Un copione scritto per le telecamere, utile solo a spostare l’attenzione, a manipolare la comunicazione, a trasformare l’orrore in propaganda.
Intanto, la strage continua.
Le bombe cadono, i civili muoiono, e l’ONU – per la prima volta con parole inequivocabili – parla apertamente di genocidio. Ma se tutto questo continua, è perché gli Stati Uniti lo permettono. Israele non si ferma perché sa di avere il via libera. Il suo vero obiettivo è chiaro: annettere la Cisgiordania. E se ciò avverrà, sarà solo perché il cosiddetto “Occidente democratico” avrà guardato altrove.
L’ipocrisia dell’Occidente e il silenzio dell’ONU
La scena internazionale è un teatro di ipocrisia e impotenza.
Le élite politiche e finanziarie non cercano la pace: recitano la pace.
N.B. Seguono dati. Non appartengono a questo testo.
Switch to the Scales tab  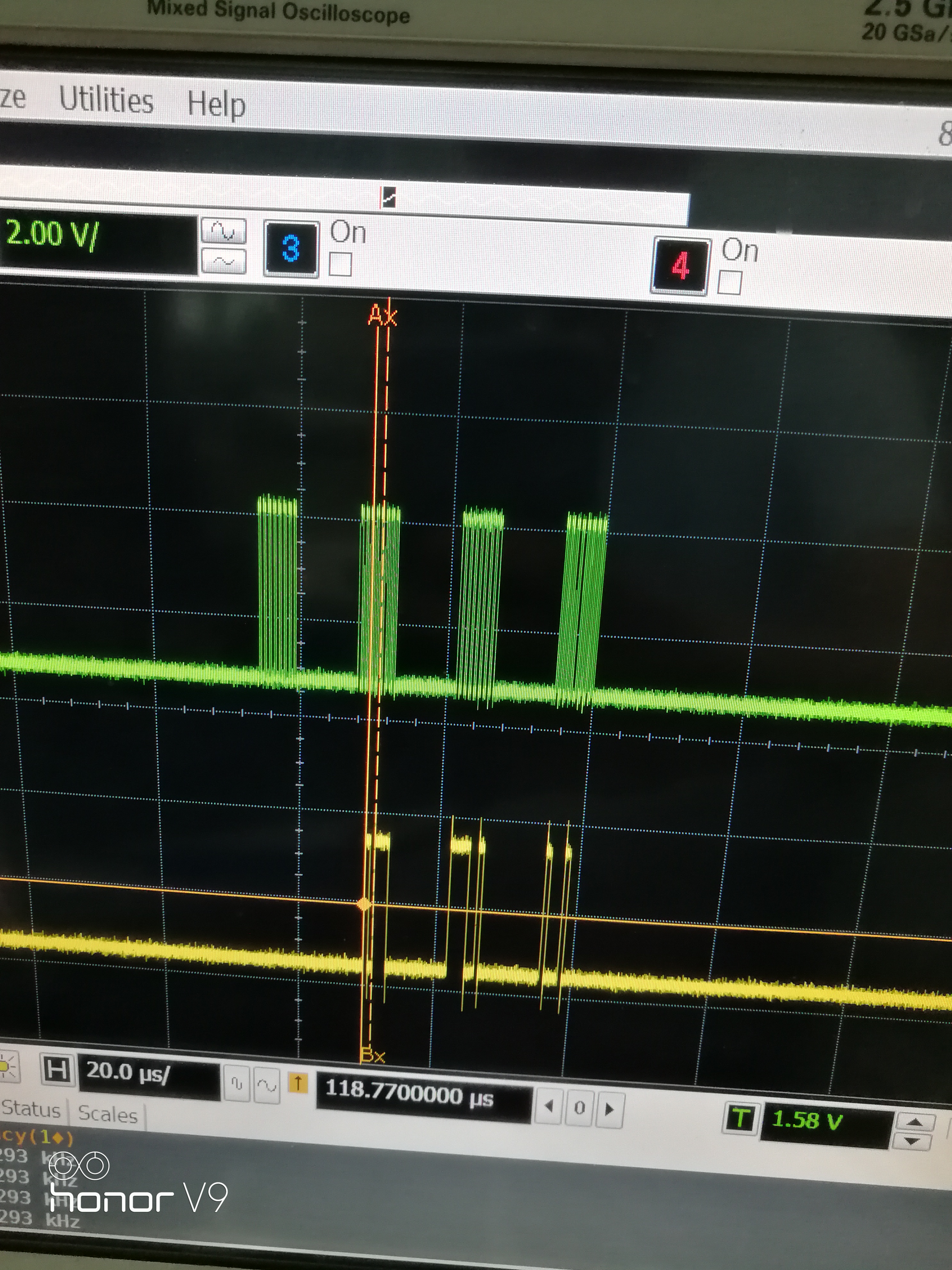(108, 1114)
Mettono in scena riunioni, dichiarazioni, comunicati, mentre nei fatti continuano a finanziare, giustificare e coprire una guerra che non ha più alcuna giustificazione morale.
Quello che accade a Gaza è la prova del fallimento di un sistema.
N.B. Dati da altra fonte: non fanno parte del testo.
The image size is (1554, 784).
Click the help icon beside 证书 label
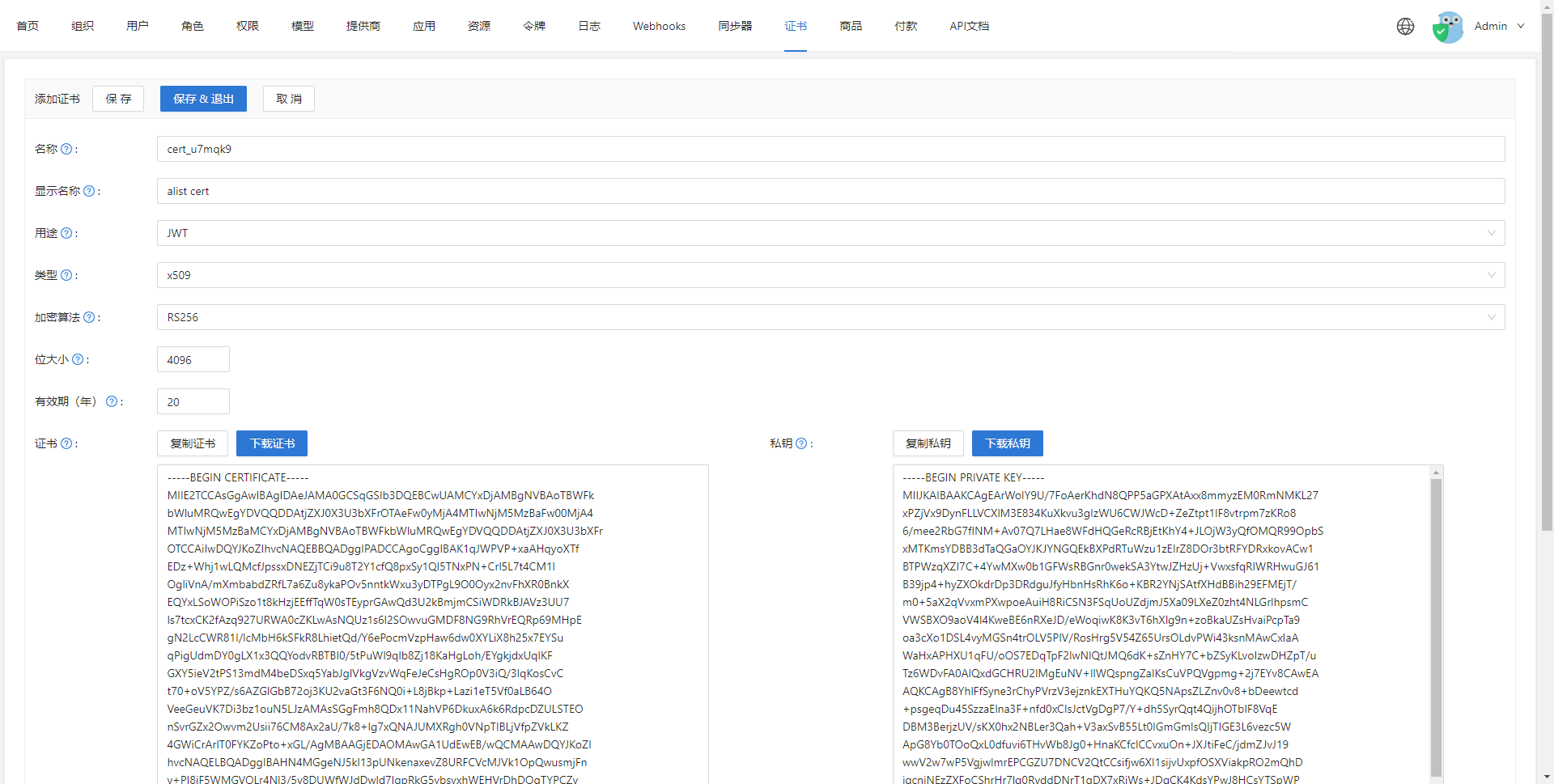tap(66, 443)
Il mondo occidentale si è incartato nei propri errori, nelle proprie contraddizioni, nella sua ossessione per il controllo geopolitico. E ora, prigioniero della sua impotenza storica, sembra convinto che una nuova guerra mondiale possa servire a “risolvere” i problemi che ha generato da sé.
Il boicottaggio come forma di resistenza
Davanti a questa barbarie del terzo millennio, non bastano più gli appelli o le indignazioni virtuali.
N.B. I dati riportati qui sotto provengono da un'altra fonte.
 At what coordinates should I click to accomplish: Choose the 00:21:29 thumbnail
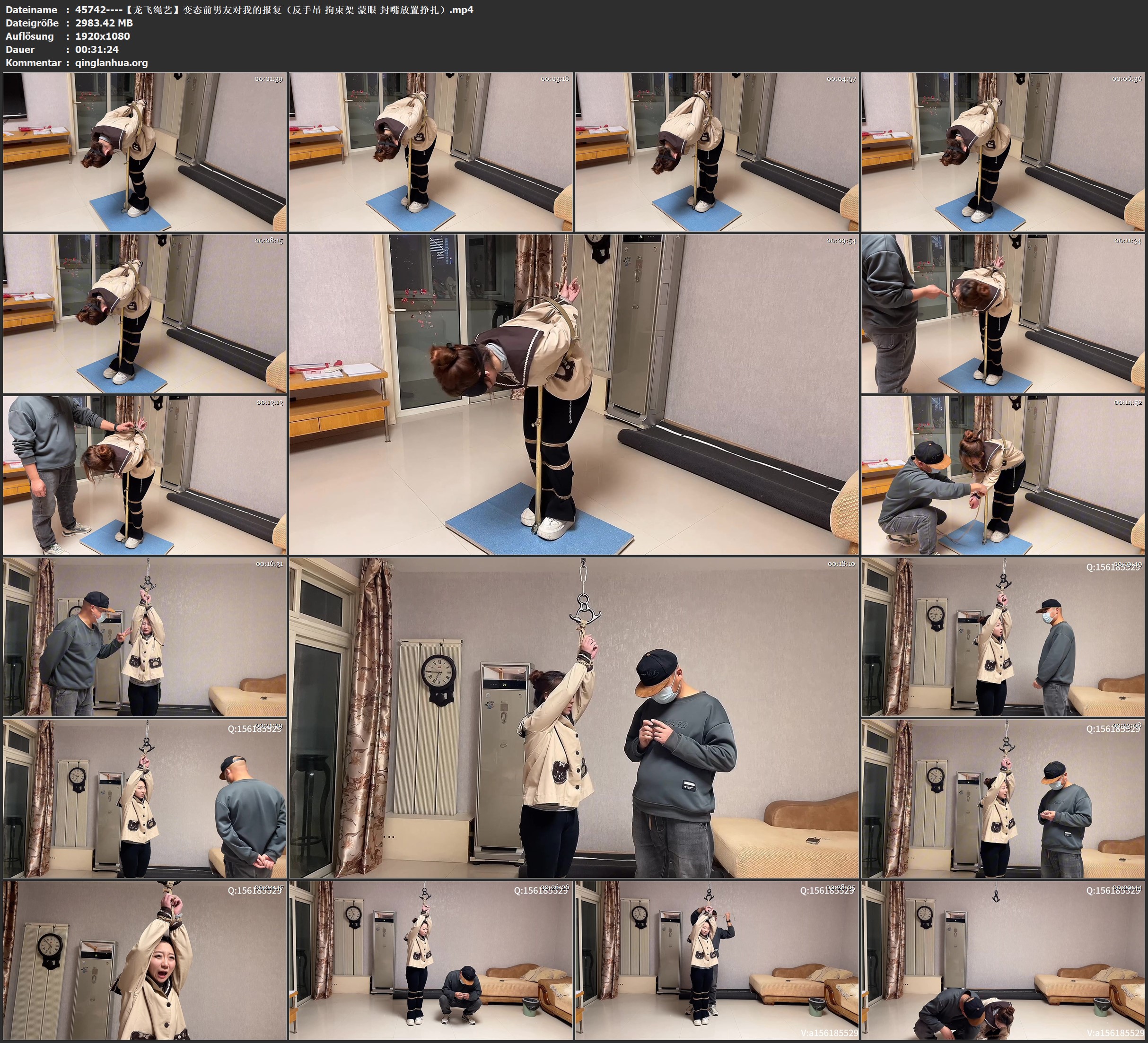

Se i cittadini vogliono davvero reagire, devono organizzarsi per un boicottaggio sistematico e capillare di tutti i prodotti, le aziende, le banche e i marchi che traggono profitto – diretto o indiretto – da questo genocidio.
È l’unico linguaggio che il potere capisce: quello economico.
Finché il dolore dei popoli non incide sui bilanci delle multinazionali, resterà solo una voce nel deserto.
Verso una nuova rappresentanza politica
Serve un risveglio collettivo, una rappresentanza politica degna di questo nome, capace di rompere con la complicità e con le sceneggiate delle élite.
Serve una politica che non si limiti a condannare a parole, ma che agisca, che isoli i carnefici, che tagli i flussi di denaro e armi verso chi perpetra crimini contro l’umanità.
Mentre il genocidio continua, la comunicazione globale viene dirottata altrove: sull’Ucraina, su nuove tensioni, su un’altra guerra che sembra funzionale a una gestione suicida del potere mondiale.
E così si torna a evocare lo spettro della guerra mondiale, come se la catastrofe fosse una via d’uscita.
Ma c’è un dettaglio che i potenti fingono di dimenticare: oggi esiste l’atomica.
E un conflitto globale non sarebbe più solo l’ennesimo errore della storia, ma la fine della storia stessa.